My work "Amour Colère Folie- a temporary monument to resistance" was placed in the Terre-Saintville neighborhood of Fort de France known for its Haitian and Domican immigrant population. To be place in and around the fountain of Place Abbey Grégoire facing the roman-catholic church of Saint Antoine.
The Uprising Magazine interview with art journalist Clelia Coussonnet regarding "Amour Colère Folie- a temporary monument to resistance" may be found on their website HERE (the photos in that article are by Hervé Beuze for BIAC)
The format of this Bienniale seemed to be in three distinctive parts:
the commissioned public artworks (Parcours in situ) by artists in residence and labeled Parcours was selected by BIAC director Johanna Auguiac-Célénice.
Video: working with artists Hervé Beuze and Patrick at the Square. The central tri-color cube of corrugated-metal has yet to be placed at this point during this video.

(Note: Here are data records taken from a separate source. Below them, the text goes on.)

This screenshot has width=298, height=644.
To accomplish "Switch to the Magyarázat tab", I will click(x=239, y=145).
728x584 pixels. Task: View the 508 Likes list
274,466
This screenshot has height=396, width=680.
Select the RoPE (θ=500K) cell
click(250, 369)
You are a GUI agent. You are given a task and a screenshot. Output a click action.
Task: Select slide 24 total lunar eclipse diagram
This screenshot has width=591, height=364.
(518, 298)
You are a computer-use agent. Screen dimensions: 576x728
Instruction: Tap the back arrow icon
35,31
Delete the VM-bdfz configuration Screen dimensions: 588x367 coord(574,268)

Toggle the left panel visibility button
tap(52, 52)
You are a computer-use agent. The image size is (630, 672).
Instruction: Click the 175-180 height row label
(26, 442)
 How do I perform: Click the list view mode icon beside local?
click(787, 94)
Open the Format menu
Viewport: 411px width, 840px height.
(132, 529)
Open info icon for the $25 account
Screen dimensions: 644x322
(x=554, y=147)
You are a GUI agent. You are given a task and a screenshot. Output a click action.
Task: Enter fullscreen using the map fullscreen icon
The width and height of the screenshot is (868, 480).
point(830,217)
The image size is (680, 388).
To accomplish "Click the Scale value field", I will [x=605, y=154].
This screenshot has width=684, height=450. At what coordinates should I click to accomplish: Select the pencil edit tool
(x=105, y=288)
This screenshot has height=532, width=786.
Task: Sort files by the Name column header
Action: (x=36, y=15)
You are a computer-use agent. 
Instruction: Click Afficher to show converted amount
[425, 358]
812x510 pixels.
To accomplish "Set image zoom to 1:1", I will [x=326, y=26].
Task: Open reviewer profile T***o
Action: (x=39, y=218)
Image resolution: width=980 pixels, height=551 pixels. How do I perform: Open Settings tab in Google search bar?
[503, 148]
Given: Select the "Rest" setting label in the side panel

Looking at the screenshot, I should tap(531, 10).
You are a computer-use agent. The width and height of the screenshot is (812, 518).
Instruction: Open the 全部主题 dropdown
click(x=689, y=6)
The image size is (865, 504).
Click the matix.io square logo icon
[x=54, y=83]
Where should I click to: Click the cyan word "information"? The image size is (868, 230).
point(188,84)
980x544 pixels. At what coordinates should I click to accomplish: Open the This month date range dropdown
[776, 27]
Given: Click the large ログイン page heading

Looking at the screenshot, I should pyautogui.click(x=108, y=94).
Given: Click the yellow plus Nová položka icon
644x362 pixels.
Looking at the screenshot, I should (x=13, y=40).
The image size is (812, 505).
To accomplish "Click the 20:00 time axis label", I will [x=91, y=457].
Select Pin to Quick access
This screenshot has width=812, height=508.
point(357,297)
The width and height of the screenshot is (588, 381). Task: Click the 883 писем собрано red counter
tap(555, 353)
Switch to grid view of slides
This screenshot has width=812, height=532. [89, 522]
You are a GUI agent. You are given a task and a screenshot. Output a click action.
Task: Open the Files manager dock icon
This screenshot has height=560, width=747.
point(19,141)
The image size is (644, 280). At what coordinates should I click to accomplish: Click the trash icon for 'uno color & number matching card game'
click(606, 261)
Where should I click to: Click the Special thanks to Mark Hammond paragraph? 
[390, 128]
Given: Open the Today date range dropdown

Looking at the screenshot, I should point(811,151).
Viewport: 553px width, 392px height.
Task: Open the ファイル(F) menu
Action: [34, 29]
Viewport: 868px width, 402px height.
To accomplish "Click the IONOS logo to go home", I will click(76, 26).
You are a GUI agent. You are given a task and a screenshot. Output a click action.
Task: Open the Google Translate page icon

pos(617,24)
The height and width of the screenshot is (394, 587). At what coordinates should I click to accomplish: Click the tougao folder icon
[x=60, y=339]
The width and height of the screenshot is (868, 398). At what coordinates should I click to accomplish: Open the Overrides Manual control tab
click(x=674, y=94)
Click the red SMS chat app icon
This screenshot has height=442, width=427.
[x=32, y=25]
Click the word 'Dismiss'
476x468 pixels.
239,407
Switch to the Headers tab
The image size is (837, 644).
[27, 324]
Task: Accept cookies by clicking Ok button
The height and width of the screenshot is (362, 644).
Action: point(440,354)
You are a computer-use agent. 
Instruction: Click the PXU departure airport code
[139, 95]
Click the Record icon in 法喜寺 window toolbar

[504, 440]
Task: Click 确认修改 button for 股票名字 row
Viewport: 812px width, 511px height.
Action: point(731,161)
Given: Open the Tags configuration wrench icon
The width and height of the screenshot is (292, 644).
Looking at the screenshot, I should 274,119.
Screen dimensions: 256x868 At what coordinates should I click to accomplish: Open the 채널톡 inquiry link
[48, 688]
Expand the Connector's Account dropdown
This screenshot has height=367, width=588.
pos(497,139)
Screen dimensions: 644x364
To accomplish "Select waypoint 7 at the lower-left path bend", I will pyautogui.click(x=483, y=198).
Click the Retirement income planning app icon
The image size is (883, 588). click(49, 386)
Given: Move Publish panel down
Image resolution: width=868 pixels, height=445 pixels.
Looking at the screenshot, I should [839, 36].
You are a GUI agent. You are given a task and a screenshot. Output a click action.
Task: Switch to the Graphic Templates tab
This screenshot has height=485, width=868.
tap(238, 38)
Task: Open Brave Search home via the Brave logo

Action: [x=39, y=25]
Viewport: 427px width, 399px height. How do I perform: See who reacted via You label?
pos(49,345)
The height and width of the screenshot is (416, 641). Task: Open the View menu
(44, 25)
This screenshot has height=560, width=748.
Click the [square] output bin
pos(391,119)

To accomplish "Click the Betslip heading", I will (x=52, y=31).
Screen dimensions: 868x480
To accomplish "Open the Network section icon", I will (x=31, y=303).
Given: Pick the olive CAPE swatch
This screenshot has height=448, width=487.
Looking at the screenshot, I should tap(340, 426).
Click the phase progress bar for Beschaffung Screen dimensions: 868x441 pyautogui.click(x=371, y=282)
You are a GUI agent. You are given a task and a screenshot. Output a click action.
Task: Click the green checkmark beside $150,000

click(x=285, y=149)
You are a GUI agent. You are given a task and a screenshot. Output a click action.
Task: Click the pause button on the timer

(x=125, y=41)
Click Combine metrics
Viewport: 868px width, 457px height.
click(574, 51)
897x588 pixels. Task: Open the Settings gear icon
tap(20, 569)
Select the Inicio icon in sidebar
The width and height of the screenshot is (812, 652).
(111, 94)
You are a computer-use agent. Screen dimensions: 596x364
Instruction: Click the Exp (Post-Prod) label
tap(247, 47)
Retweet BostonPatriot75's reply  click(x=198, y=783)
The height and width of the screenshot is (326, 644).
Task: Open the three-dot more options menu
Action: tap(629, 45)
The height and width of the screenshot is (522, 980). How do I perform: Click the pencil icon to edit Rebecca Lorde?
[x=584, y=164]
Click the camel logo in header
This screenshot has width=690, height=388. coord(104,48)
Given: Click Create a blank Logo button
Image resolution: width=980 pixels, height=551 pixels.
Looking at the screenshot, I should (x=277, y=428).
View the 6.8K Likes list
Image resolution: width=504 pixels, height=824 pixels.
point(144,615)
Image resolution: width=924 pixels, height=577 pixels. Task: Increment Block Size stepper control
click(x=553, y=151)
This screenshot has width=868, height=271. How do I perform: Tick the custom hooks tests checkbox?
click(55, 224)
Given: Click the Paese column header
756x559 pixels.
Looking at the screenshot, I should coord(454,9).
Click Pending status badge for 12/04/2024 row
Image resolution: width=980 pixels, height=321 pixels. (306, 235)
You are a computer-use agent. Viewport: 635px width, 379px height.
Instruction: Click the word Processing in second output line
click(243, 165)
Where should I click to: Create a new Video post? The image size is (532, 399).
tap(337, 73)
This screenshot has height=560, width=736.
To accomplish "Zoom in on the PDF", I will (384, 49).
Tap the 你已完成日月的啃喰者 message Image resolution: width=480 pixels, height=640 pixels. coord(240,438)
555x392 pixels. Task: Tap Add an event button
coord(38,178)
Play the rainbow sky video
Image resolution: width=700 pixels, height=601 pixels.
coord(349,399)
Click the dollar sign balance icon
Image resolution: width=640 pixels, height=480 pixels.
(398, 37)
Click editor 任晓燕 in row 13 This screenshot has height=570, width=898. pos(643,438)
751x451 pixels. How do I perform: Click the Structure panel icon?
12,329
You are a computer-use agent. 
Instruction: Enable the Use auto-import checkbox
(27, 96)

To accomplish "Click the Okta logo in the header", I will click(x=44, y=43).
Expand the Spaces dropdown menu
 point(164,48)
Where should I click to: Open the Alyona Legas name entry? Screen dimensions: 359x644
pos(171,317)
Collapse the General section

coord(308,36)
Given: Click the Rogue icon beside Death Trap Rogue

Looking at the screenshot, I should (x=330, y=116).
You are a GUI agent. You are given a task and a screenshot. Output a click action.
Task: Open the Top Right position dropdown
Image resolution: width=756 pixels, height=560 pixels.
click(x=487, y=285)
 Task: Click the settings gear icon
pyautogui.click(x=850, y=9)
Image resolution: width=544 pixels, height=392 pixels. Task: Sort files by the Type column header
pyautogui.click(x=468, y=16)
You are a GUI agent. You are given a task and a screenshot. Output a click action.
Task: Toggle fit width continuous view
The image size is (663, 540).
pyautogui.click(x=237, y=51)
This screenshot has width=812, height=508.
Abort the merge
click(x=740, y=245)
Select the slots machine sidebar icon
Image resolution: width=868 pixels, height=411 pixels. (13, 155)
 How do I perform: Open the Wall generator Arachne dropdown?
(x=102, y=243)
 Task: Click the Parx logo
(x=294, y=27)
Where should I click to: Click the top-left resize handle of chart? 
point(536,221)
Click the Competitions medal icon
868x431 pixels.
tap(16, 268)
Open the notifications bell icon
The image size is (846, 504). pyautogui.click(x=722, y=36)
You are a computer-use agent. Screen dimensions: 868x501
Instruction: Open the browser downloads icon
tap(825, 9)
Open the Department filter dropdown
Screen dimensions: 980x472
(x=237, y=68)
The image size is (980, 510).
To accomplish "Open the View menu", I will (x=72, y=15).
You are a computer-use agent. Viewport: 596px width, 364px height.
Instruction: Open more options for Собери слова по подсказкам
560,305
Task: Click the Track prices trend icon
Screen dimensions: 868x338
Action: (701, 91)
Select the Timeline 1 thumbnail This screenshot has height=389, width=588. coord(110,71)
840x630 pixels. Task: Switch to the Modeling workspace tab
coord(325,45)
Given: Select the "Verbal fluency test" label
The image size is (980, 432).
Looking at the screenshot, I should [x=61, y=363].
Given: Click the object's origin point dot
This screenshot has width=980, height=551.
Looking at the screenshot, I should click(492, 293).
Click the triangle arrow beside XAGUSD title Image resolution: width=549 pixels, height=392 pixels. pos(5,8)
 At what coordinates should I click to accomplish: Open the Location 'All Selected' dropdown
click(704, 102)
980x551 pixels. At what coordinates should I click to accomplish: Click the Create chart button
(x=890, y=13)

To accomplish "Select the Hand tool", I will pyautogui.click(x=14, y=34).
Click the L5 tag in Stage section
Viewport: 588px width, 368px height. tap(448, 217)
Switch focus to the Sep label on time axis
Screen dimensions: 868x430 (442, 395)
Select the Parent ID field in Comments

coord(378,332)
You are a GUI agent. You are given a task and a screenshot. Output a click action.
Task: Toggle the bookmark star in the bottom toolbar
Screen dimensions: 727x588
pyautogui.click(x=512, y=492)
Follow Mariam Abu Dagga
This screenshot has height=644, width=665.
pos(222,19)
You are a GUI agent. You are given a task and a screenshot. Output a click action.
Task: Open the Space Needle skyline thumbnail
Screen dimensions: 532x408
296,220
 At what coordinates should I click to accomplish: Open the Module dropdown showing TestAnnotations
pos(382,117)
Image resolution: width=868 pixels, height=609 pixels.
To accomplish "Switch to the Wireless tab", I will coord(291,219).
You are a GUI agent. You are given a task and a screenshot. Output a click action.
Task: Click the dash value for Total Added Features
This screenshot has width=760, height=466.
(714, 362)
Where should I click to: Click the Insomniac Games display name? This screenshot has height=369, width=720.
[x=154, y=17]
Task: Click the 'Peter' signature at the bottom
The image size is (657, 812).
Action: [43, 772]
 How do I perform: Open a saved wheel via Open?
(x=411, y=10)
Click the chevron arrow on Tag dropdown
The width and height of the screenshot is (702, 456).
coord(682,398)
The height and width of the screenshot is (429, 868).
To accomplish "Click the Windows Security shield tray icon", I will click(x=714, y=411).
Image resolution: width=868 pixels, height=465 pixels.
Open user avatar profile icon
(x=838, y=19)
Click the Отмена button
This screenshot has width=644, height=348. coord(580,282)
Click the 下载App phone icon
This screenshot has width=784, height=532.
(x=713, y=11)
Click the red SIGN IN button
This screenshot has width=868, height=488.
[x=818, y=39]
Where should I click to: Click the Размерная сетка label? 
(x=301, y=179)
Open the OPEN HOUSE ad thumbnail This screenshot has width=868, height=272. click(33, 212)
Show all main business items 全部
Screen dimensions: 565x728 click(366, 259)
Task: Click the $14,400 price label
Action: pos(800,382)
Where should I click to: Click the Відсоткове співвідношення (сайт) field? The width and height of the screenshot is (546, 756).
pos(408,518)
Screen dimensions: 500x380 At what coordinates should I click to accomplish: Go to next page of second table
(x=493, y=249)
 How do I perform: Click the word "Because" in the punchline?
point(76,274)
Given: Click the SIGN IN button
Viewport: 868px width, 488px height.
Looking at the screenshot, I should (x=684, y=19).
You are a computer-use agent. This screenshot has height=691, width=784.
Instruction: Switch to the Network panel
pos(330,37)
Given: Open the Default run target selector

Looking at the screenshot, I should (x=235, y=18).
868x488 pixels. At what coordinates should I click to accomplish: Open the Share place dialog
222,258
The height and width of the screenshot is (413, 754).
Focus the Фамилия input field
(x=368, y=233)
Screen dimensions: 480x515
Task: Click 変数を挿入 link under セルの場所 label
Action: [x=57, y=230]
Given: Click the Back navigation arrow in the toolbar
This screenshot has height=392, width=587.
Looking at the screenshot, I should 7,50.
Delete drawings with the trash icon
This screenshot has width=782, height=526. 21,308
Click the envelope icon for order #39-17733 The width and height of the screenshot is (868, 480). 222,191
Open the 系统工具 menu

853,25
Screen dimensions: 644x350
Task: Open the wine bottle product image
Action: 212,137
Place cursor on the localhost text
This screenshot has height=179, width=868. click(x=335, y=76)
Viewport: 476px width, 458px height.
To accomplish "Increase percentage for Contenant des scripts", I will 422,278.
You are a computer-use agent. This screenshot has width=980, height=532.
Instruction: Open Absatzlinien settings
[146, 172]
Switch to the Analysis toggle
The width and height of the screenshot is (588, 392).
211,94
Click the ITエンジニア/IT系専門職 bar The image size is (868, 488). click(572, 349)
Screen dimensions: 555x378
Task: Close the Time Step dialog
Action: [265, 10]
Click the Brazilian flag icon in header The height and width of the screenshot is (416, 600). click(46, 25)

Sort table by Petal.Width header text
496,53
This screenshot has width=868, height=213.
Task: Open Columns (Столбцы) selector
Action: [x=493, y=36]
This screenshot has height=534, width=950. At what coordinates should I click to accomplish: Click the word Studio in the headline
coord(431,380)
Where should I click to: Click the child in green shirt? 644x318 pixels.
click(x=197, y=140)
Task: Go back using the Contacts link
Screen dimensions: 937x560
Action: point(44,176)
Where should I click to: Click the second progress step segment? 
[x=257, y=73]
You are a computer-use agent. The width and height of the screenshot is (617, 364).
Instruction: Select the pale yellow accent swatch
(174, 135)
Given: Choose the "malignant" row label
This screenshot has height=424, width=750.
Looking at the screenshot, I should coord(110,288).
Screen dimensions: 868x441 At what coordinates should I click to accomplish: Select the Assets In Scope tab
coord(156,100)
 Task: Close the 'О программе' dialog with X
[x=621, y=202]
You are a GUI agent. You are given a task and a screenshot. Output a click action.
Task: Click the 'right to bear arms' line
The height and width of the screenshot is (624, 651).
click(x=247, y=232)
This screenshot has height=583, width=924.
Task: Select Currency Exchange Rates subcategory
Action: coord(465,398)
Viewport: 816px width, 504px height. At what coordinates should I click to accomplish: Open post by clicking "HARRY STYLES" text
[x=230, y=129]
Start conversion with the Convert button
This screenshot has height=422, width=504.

Many thanks to artist Jorge pineda (D.R.) and to Caryl Ivrisse (of Creative Renegades) for their early set-up assistance at the square.
Uprising's original summary of BIAC may be found HERE. A number of very interesting figures and thinkers were involved with the BIAC such as
writer/author Patrick Chamoiseau,
Art-historian Edward Sullivan
and Historian Marianne de Tolentino.
My experience in Martinique merits now much much more understanding about this island and by extension the other territories of france in the Antilles. Every day I watch in the morning and/or the evening local television- one station in particular had rather provocative and progressive discussions. Here are some brief examples of some moderators whose conversations i followed (not always agreeing but intrigued by the conversations)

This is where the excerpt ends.